Provided text:
* * * * * * *
Harrison Birtwistle: Five distances for five instruments (1993)

Filed under: Uncategorized — shostyscholar @ 2:17 pm

Birtwistle is not usually the easiest composer to encounter, but this piece, I think, pretty much speaks for itself. Let me know what you think below.

August 19, 2014

Adocentyn by Richard Barrett

Filed under: Uncategorized — shostyscholar @ 2:32 pm

What a fascinating piece! I love the juxtaposition of the bass flute and bass recorder; two similar timbres to be sure, but different enough to create both fascinating confluences and striking disparity. 

This is my first piece by this composer – hope you enjoy as much as I did. 

June 12, 2014

The Cantata Project

Filed under: Uncategorized — shostyscholar @ 1:17 pm

The Cantata Project

Over at Medium, my friend Danny and I are embarked on a project to listen to and write about every Bach cantata. This should be a pretty interesting journey–hope to see you there.

August 29, 2013

The Surprisingly Goy Music of Babi Yar

Filed under: Uncategorized — Tags: — shostyscholar @ 10:12 pm

For a lot of pieces the story of how I came to know them is lost in the muck of memory – no idea when I first heard Shostakovich’s 5th Symphony, for example. The 13th Symphony came to my attention very specifically however. My junior high band director, aware of a burgeoning fascination with the music of Shostakovich, brought a vinyl copy of the 13th to the school and lent it to me. I don’t remember the performers and I’m pretty sure I didn’t realize what the subject matter was, but I was spellbound by the music and returned to it years later. You were fairly creepy and more than a little smelly, but thanks for that, Mr. Bufkin.
* * * * * * *
Records for the exercise:
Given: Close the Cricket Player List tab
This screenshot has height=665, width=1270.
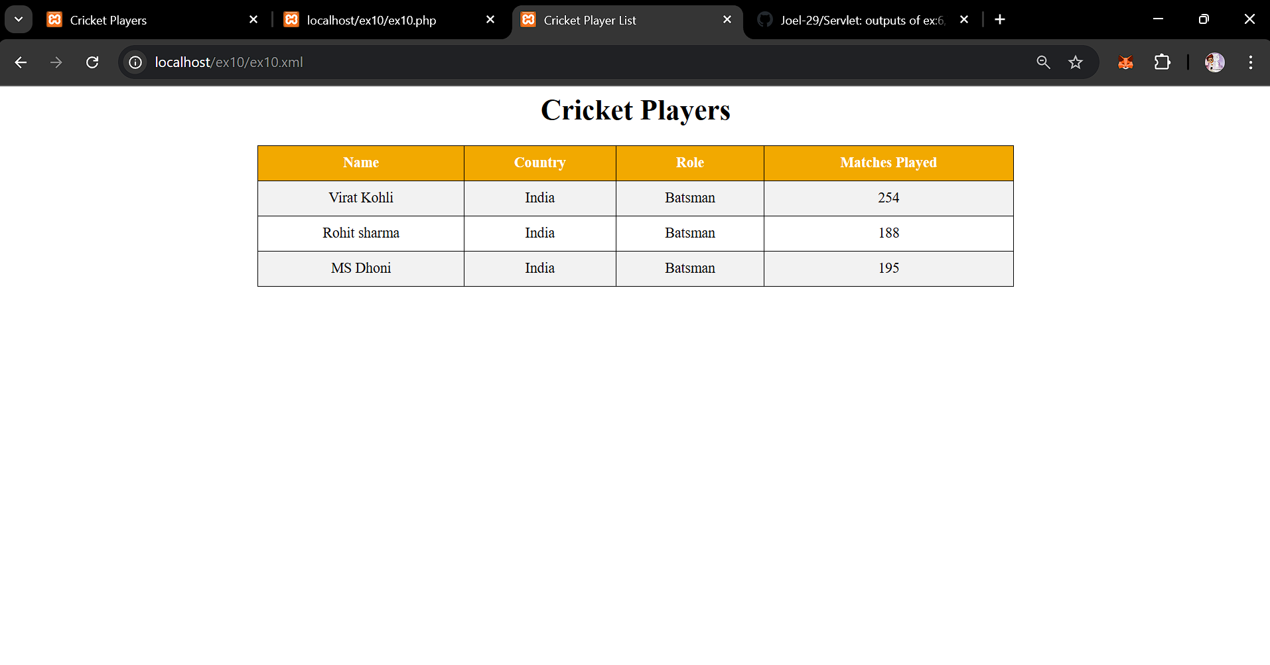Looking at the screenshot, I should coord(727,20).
* * * * * * *
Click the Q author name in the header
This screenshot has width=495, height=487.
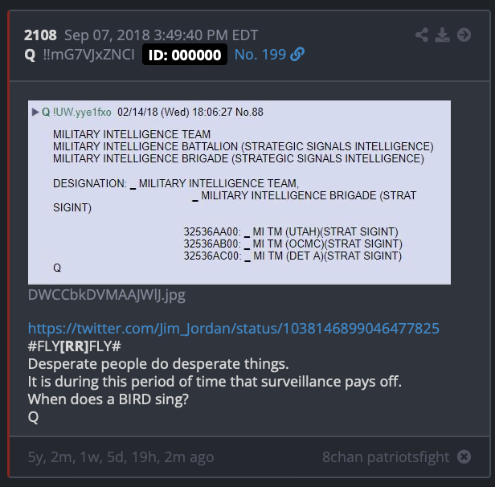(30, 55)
* * * * * * *
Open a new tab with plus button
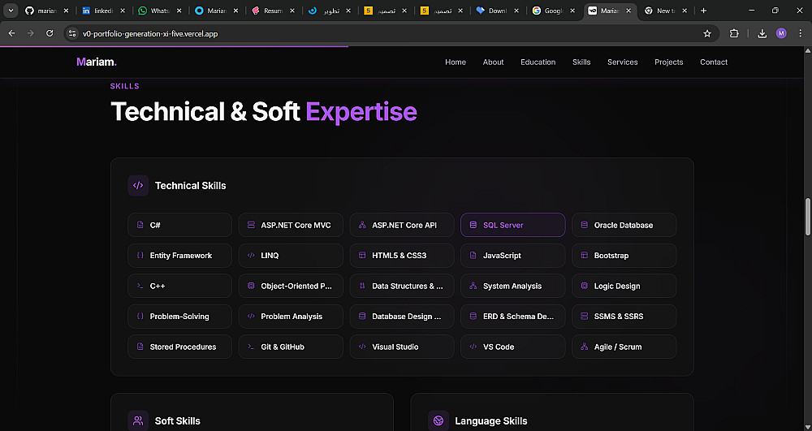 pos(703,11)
* * * * * * *
Stated goal 1:
Give the stretch of the records from the line containing "Given: Close the Cricket Player List tab" through the line containing "Looking at the" as a numbered list, skipping blank lines and leaving out the pictures.
Stated goal 2:
Carry the music blog posts forward from their last sentence.

Exercise response 1:
1. Given: Close the Cricket Player List tab
2. This screenshot has height=665, width=1270.
3. Looking at the screenshot, I should coord(727,20).

Exercise response 2:
If you listen to the Babi Yar movement of the 13th with the subject matter in mind, one thing might strike you as odd – despite the thoroughly Jewish subject matter, there is no overtly “Jewish” music. Shostakovich had used a Jewish idiom – in the song cycle “From Jewish Folk Poetry” and the 2nd piano trio, as well as in the 8th String Quartet, tellingly dedicated to “the victims of fascism and war” – but there’s no such idiom to be found in this, his only major work dealing explicitly with Jewish suffering. The absence of any “Jewishness” in the music certainly raises some eyebrows, and to me represents perhaps the greatest question of the work – even a musicological problem to solve. I don’t have the answer – and anyone who tells you they do in musical matters such as this is selling snake oil – but I do have a few thoughts as to why Shostakovich avoided a Jewish idiom in Babi Yar. There are at least two, not necessarily mutually exclusive, forces potentially at work.

The first was purely practical – a Jewish musical idiom would have emphasized the Holocaust as a crime against Jewish people. This isn’t alarming to our ears but – due to the unofficial anti-semitism in the Soviet bureaucracy and the tenets of Marxism-Leninism which did not recognize peoples, only classes – the Soviet authorities did not allow talk about the Holocaust as anything but a crime perpetrated against Soviet citizens. Shostakovich no doubt anticipated some controversy (as indeed the poem had sparked – and a Shostakovich symphony had a lot more eyes on it than a young upstart’s poem!), and avoiding “Jewish” music may have served to do lip service to the official Soviet internationalist interpretation of the Holocaust.

Indeed, a more generalized and less specifically Jewish musical underscoring to the poem may have served Shostakovich’s designs anyway, as I think he was interested in tying the fate and trials of the Jewish people to that of the Soviet citizenry. Certainly the other movements of the symphony (“Humor”, “In the Store”, “Fears”, and “Career”) are heavily concerned with the suffering of Shostakovich’s compatriots. The consistent musical idiom metaphorically ties the suffering of two very different people together. The poem’s narrator declares at the beginning that “it seems to me that I am a Jew” and Shostakovich’s musical choice serves to highlight that this a Soviet man who emphasizes so strongly with the Jews.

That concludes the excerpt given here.